You may not use it daily, or at all for that matter, but I’m sure you’ve heard of “the mail.” Postage, or “snail mail” is the ancestor of emailing and text messaging. Just 30 years ago, before the rise of the internet, people who wanted to communicate with each other textually did it through the U.S. Postal Service, and some still do today. Believe me, I wrote and sent a letter last week.
A handwritten note contained by an addressed and stamped envelope. You may be familiar with such a thing from a book or film, but this is no fiction or myth; neither is the U.S. Postal Service.
Despite initiatives to eliminate the federal service, postage still exists and functions to this day. Lately, the price of a stamp and postage in general, has been on the rise.

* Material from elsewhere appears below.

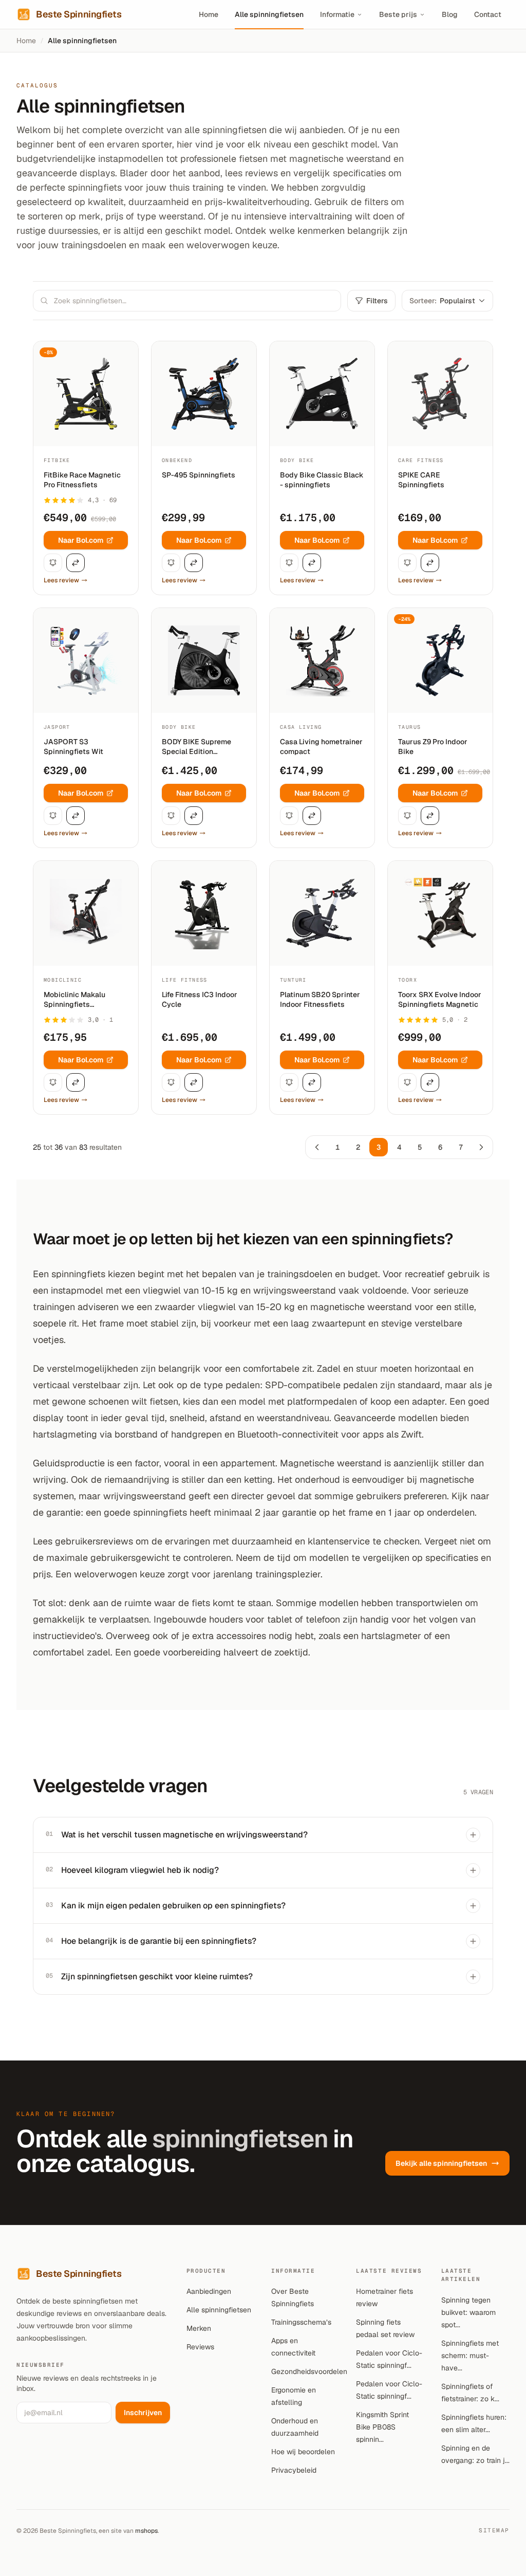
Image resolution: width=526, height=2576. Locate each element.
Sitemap (494, 2530)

How much for a single stamp? Forty-nine cents. That’s right, to send a standard, single envelope, straight-up letter to anyone, anywhere in the United States, it costs less than a dollar. Not a hefty price to pay for the one letter or piece of mail that most of us send once a year, right?
In one sense, no. Coughing up half a dollar isn’t going to break the bank. But, if you’re sending multiple letters a week, or a package to the other side of the country, there’s a definite rise in the shipping cost. Moreover, sending something through the mail isn’t all that convenient. Once you factor in the labor of buying a stamp or paying the shipping price, and going to the post office, using the U.S. Postal Service as a means of delivering a message doesn’t seem all that practical.
Considering convenience and price, is the mail still relevant?
There are obvious benefits and limitations to using the postal service as an effective method of communication or delivery. Perhaps the most common drawback of the mail is time and convenience.
We live in a world where interacting with someone through text is easy and immediate, i.e. text messaging or email. If we need to talk to someone, or relay a message in written word, we have that capability at our fingertips. When writing a letter, we not only have to pay a postage fee to convey our thoughts, but we must wait days, rather than seconds, for the response.
However, the U.S. Postal Service and other shipping services like FedEx and UPS remain to serve one universal function: sending and receiving packages. Every time you order something from Amazon or any online store, the delivery of that item is completed by a mail service. The same goes for the care package that your mom sends you or your drunk buy from eBay.
In every case, you rely on the mail for obtaining that package.
Furthermore, legal documents and billing statements are still sent via post, along with invitations and birthday cards. Sure, some of these are for pure novelty, but the service has remained since our nation’s conception. For the sake of formality, we might as well continue to use it, despite its inefficiency and quirkiness.
I’m not sure what still makes the mail appealing to me. Maybe it’s a feeling of nostalgia I experience when writing my beliefs and reactions by hand, and licking the envelope, or applying the stamp.
Postage retains a sense of romance in communication, something that I don’t get through quick and casual texting. The effort of expressing emotion and thought on paper,
to seal and send away, only to anxiously anticipate a response, is something particular to postage. Mail has been crucial for winning wars, connecting opposite sides of the world and maintaining written word.
Yes, it is now ultimately inconvenient and slightly expensive, but the feeling of finally opening a long-anticipated letter is priceless.